━━ The input ━━
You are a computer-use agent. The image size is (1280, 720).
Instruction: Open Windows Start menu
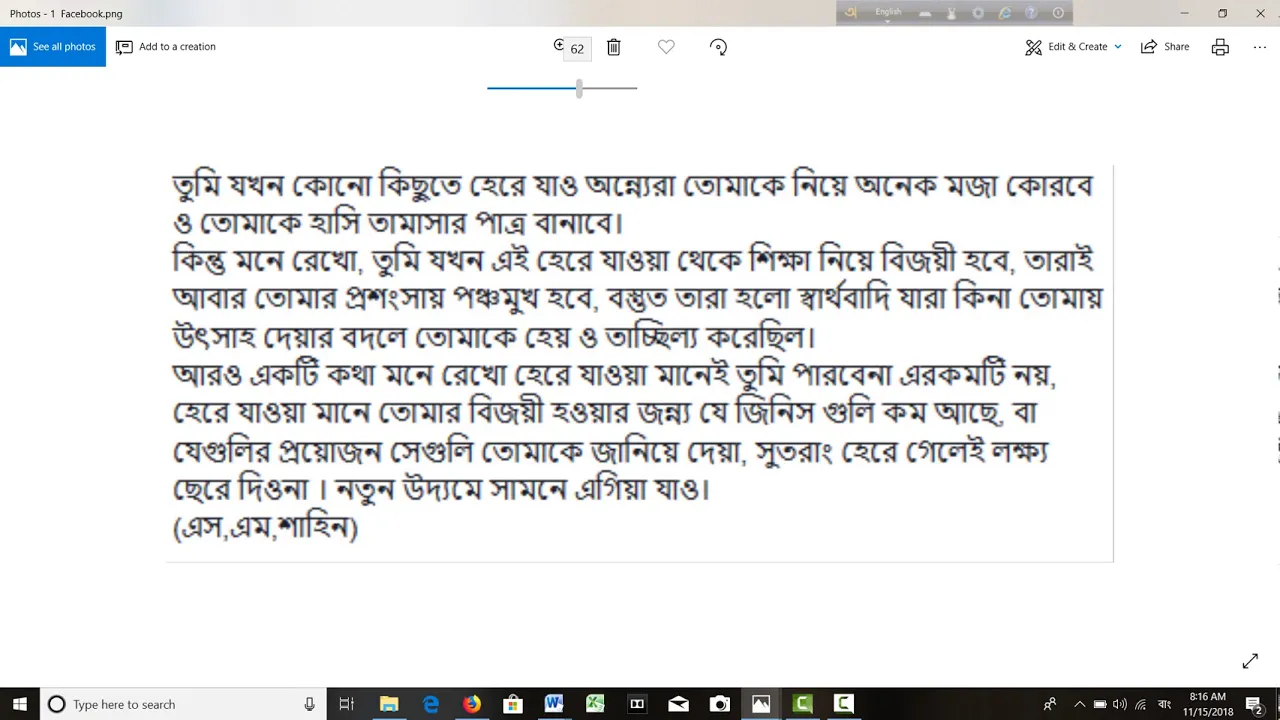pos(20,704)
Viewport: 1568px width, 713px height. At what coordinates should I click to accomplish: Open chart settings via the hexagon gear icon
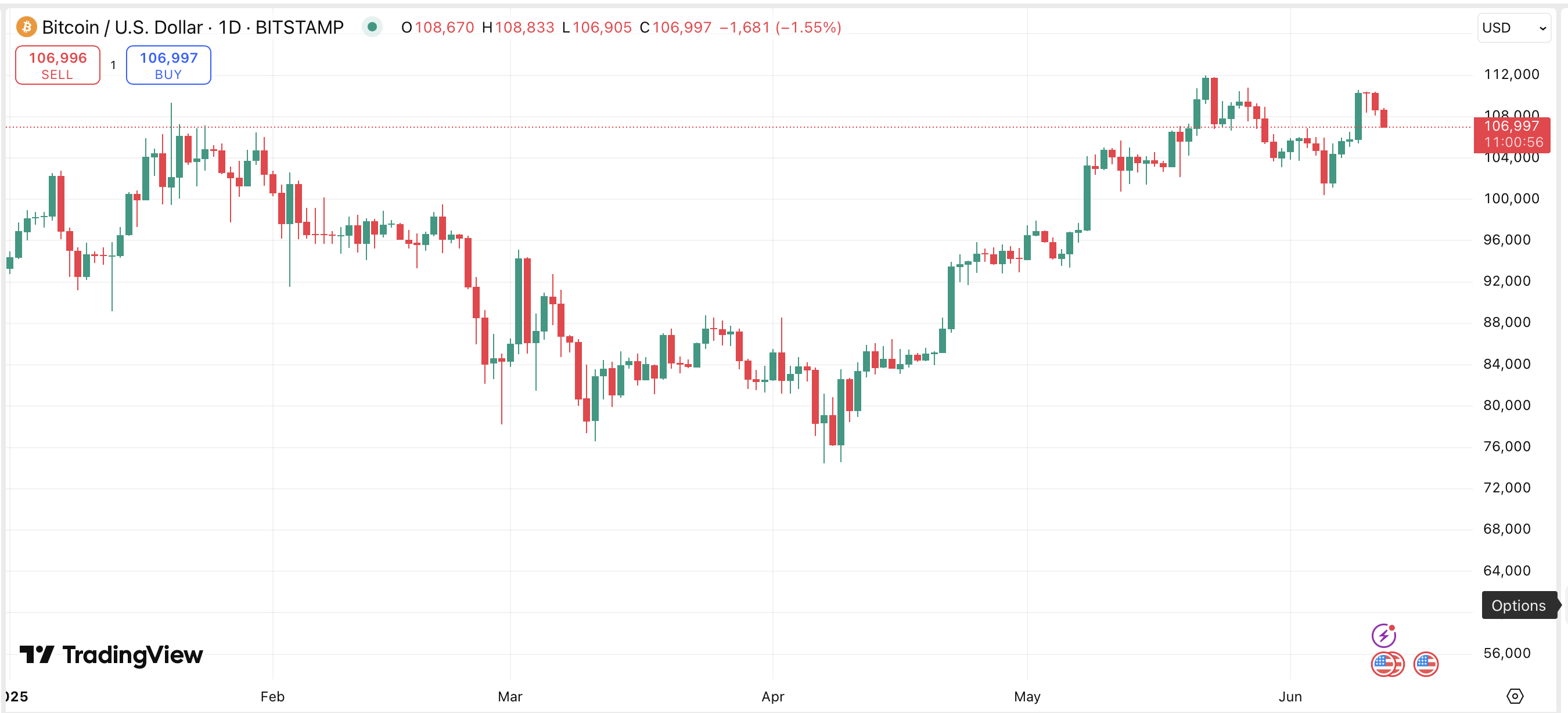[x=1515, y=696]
━━━
*Task goal*
From the line containing "Instruction: Open Windows Start menu" down to the last line of the data above, transcribe exactly those lines and no others; omit the pictures.

*Answer for the task*
Instruction: Open Windows Start menu
pos(20,704)
Viewport: 1568px width, 713px height. At what coordinates should I click to accomplish: Open chart settings via the hexagon gear icon
[x=1515, y=696]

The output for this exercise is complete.